(GIVEN RECORDS)

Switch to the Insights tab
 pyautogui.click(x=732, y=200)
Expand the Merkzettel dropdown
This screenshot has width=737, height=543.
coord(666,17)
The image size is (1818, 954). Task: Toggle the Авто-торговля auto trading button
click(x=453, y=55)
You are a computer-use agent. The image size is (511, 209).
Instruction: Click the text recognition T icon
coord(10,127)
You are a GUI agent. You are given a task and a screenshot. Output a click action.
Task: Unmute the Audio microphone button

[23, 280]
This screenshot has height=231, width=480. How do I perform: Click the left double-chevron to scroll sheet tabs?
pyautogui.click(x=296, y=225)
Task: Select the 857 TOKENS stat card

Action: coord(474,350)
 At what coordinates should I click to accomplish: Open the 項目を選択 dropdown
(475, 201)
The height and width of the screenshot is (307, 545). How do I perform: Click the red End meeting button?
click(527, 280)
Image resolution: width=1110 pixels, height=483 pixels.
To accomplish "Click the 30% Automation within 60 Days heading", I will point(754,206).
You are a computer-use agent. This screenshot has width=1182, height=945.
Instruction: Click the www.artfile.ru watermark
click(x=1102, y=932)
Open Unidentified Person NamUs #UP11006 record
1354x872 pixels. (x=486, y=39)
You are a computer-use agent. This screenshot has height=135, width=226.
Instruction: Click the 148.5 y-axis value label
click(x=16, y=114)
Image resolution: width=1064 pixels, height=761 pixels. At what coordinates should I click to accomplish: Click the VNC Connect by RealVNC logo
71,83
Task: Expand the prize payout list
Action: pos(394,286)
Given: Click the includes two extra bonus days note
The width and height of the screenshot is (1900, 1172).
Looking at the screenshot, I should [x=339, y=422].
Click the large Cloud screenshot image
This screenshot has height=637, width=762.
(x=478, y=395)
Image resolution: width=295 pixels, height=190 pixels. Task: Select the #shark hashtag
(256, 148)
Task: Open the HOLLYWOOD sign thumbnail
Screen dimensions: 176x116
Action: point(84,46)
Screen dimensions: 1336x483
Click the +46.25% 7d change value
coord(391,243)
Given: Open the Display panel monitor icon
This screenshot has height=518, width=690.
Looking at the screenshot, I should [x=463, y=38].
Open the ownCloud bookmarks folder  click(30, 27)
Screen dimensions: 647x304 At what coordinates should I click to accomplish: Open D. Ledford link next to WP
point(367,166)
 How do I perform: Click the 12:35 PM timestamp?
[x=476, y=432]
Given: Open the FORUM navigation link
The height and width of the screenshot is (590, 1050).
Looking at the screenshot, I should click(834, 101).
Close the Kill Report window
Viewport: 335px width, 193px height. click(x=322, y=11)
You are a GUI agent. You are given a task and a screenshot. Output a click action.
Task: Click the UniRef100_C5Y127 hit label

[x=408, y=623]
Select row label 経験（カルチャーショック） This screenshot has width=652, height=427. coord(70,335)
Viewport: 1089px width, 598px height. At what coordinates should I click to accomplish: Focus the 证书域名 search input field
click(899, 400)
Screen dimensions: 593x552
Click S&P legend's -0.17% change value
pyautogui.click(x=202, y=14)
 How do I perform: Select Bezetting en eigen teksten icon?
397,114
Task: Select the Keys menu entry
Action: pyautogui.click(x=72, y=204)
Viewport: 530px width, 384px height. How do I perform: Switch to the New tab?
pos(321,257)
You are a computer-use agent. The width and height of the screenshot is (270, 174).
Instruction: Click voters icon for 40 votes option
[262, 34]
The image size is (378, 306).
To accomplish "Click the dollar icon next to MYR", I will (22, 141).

(End GIVEN RECORDS)

■ EXERCISE REQUIREMENTS
The entries above hold a line with "Instruction: Click the www.artfile.ru" and a later line with "Given: Open the FORUM navigation link". Write out exactly those lines and all lines between, nothing more.

■ EXERCISE RESPONSE
Instruction: Click the www.artfile.ru watermark
click(x=1102, y=932)
Open Unidentified Person NamUs #UP11006 record
1354x872 pixels. (x=486, y=39)
You are a computer-use agent. This screenshot has height=135, width=226.
Instruction: Click the 148.5 y-axis value label
click(x=16, y=114)
Image resolution: width=1064 pixels, height=761 pixels. At what coordinates should I click to accomplish: Click the VNC Connect by RealVNC logo
71,83
Task: Expand the prize payout list
Action: pos(394,286)
Given: Click the includes two extra bonus days note
The width and height of the screenshot is (1900, 1172).
Looking at the screenshot, I should [x=339, y=422].
Click the large Cloud screenshot image
This screenshot has height=637, width=762.
(x=478, y=395)
Image resolution: width=295 pixels, height=190 pixels. Task: Select the #shark hashtag
(256, 148)
Task: Open the HOLLYWOOD sign thumbnail
Screen dimensions: 176x116
Action: point(84,46)
Screen dimensions: 1336x483
Click the +46.25% 7d change value
coord(391,243)
Given: Open the Display panel monitor icon
This screenshot has height=518, width=690.
Looking at the screenshot, I should [x=463, y=38].
Open the ownCloud bookmarks folder  click(30, 27)
Screen dimensions: 647x304 At what coordinates should I click to accomplish: Open D. Ledford link next to WP
point(367,166)
 How do I perform: Click the 12:35 PM timestamp?
[x=476, y=432]
Given: Open the FORUM navigation link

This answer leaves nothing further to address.